Available data =
══════════

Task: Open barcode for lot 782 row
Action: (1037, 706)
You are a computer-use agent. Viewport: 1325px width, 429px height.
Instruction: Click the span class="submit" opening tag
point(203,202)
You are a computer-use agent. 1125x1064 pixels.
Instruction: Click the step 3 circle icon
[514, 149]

══════════

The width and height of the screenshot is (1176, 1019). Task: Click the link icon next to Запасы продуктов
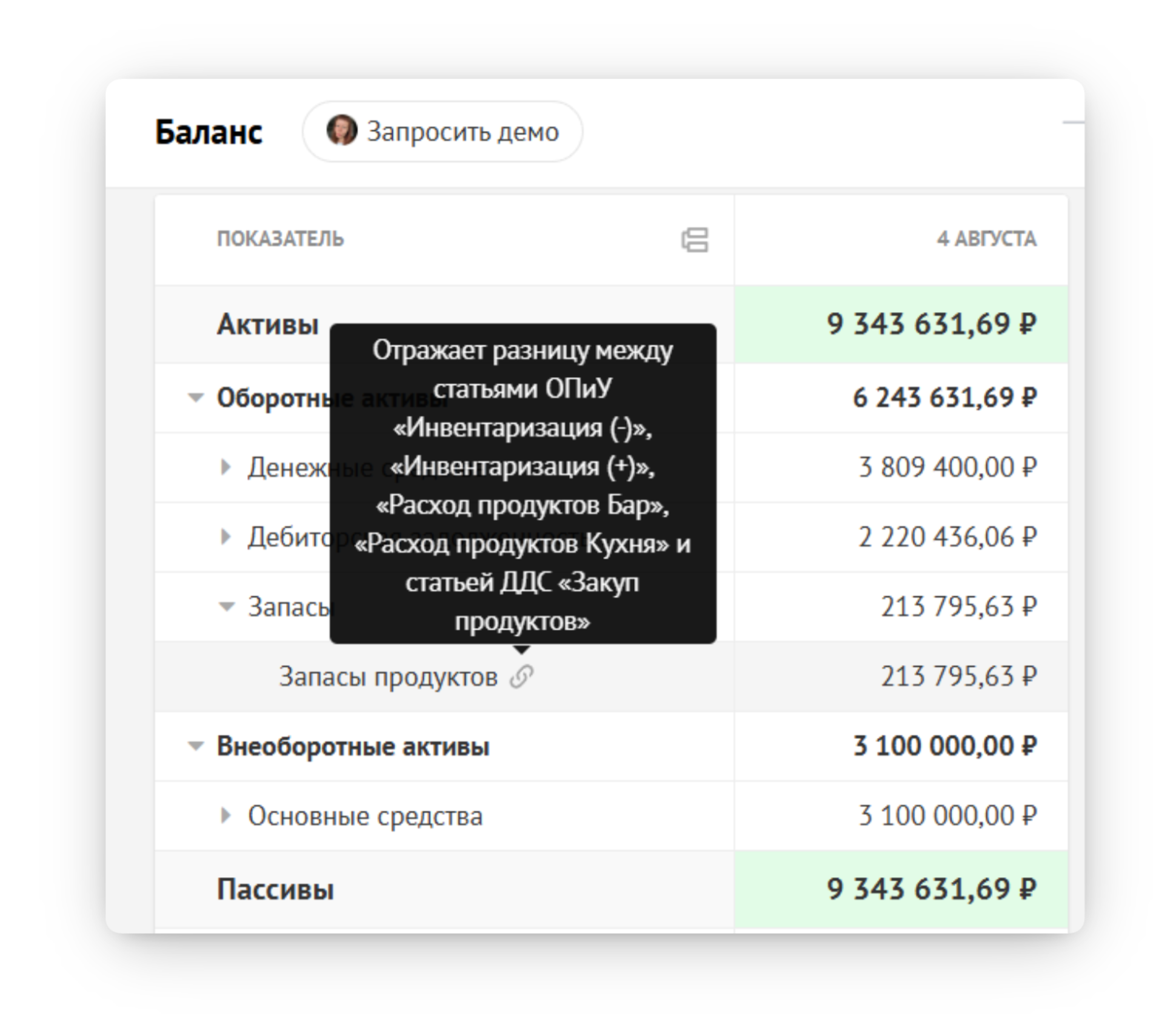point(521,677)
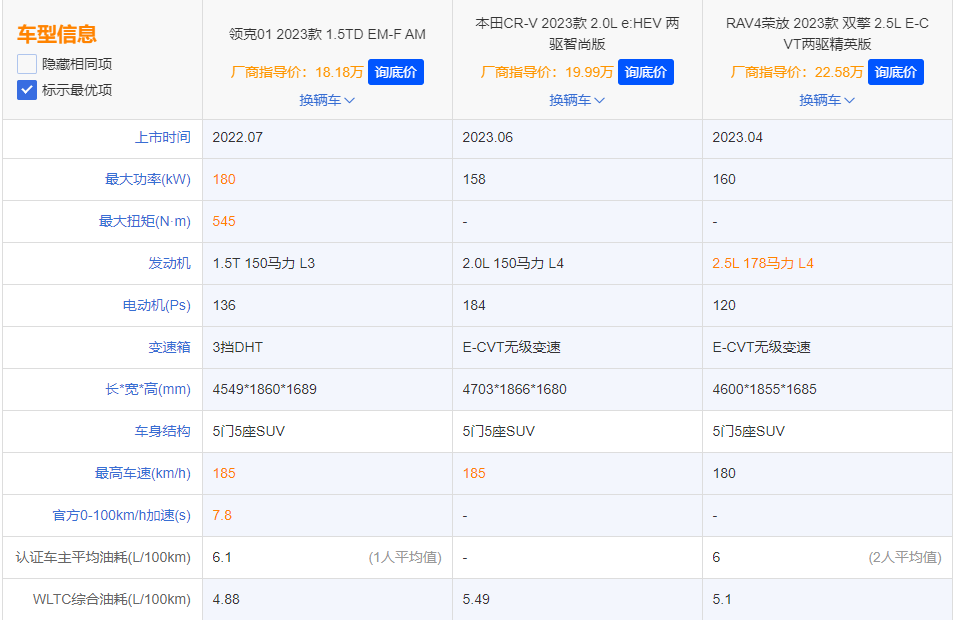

══════════

Description of the task =
Wherever the word "computer" appears in the entries above, copy that line.

Solution for this task =
You are a computer-use agent. Viewport: 1325px width, 429px height.
You are a computer-use agent. 1125x1064 pixels.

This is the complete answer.